La Vocación Misionera
Al cumplir 50 años de acción misionera, fray Fernando Solá nos comparte su experiencia y su reflexión

A finales del mes de noviembre cumplí 50 años de misionero. Llegué a Panamá en noviembre del año 1975. ¿De dónde o por dónde me vino la vocación de fraile dominico y de misionero? ¿De mi ambiente, o por mis padres, o antes? Puedo reconocer la incidencia de mis padres en lo que definiría mi vida y, aunque no conocí a ninguno de mis cuatro abuelos, no dudo que recibí la influencia de su fe, de su honestidad y de su trabajo. Se cumplió en mí la parábola del evangelio de Marcos: “Sucede con el Reino de Dios lo mismo que con el grano que un hombre echa en la tierra. No importa que él esté dormido o despierto, que sea de noche o de día. El grano germina y crece, sin que él sepa cómo”.
Necesito escudriñar el pasado para entrever la acción del Espíritu, el paso de su viento en mi vida. Puedo observar las ráfagas y la suave brisa en las causas segundas.
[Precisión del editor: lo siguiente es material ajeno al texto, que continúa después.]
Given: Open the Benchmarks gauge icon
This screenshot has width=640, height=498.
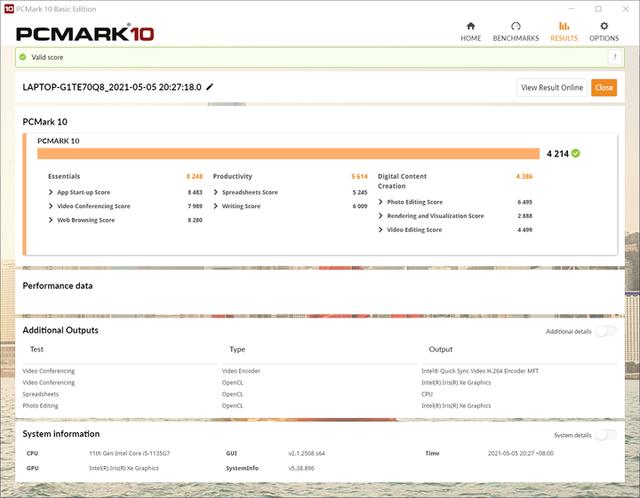Looking at the screenshot, I should tap(516, 26).
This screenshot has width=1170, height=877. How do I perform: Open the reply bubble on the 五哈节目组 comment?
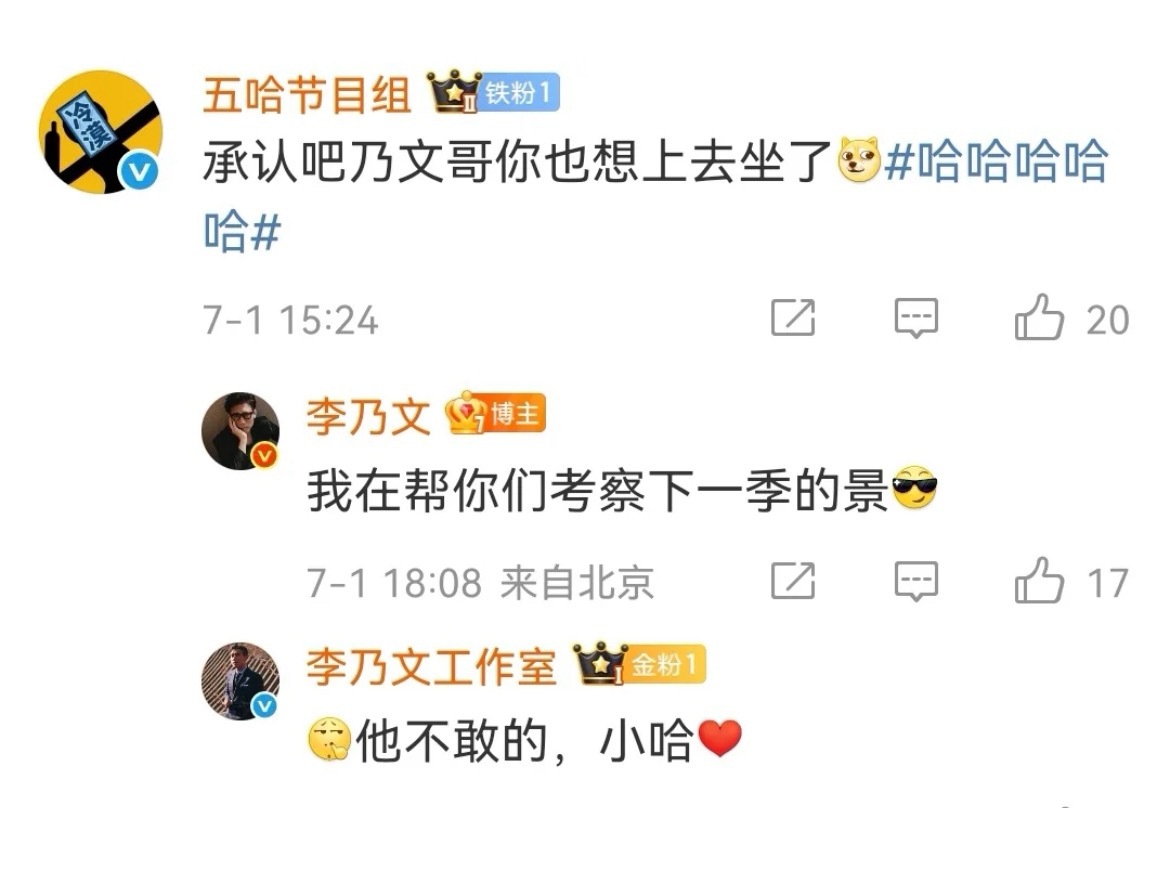click(916, 318)
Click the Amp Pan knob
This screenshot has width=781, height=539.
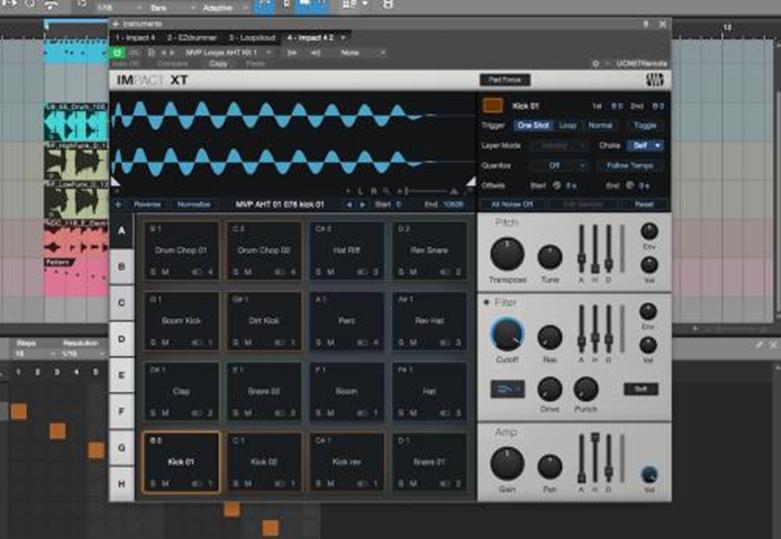click(549, 466)
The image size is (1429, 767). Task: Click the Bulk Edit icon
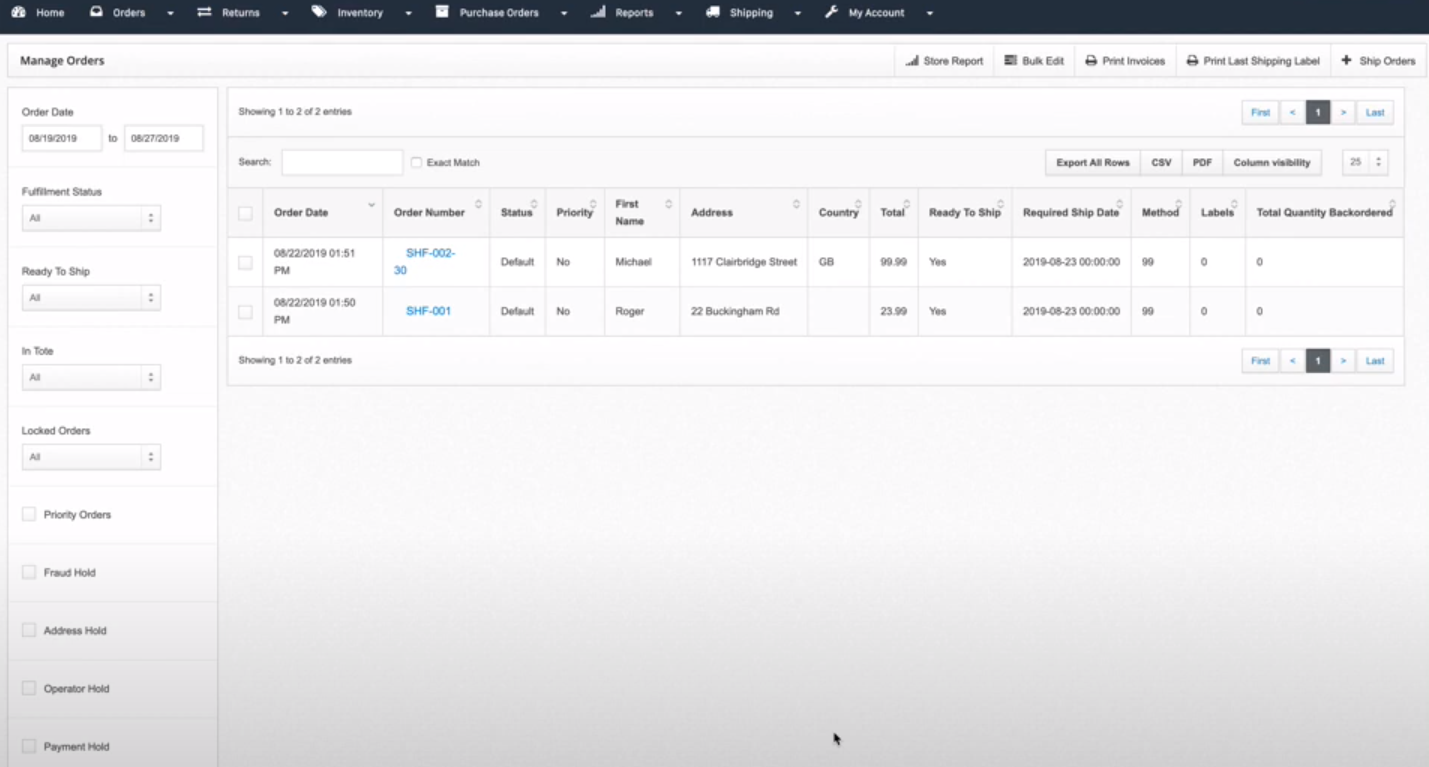pos(1013,60)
Mi padre nació en la pequeña población de San Feliu Saserra, de la diócesis de Vic, provincia de Barcelona, donde había nacido cien años antes San Pedro Almató, fraile dominico, mártir en Vietnam. Fue
beatificado por el Papa Pio X en mayo de 1906. Pocos días después de su beatificación nació mi padre y fue bautizado con el nombre de Pedro Almató, al que veneró toda su vida. También en la diócesis de Vic nació la Congregación de las Dominicas de la Anunciata en cuya Casa Madre yo recibí mi primera instrucción. Guardo en mi memoria, con mucho cariño, el nombre de la hna. Luisa Llorens que fue mi primera maestra e influyó positivamente en mi conciencia. De las Dominicas de la Anunciata era también una tía, hermana de mi padre, que veló mucho por mi vocación.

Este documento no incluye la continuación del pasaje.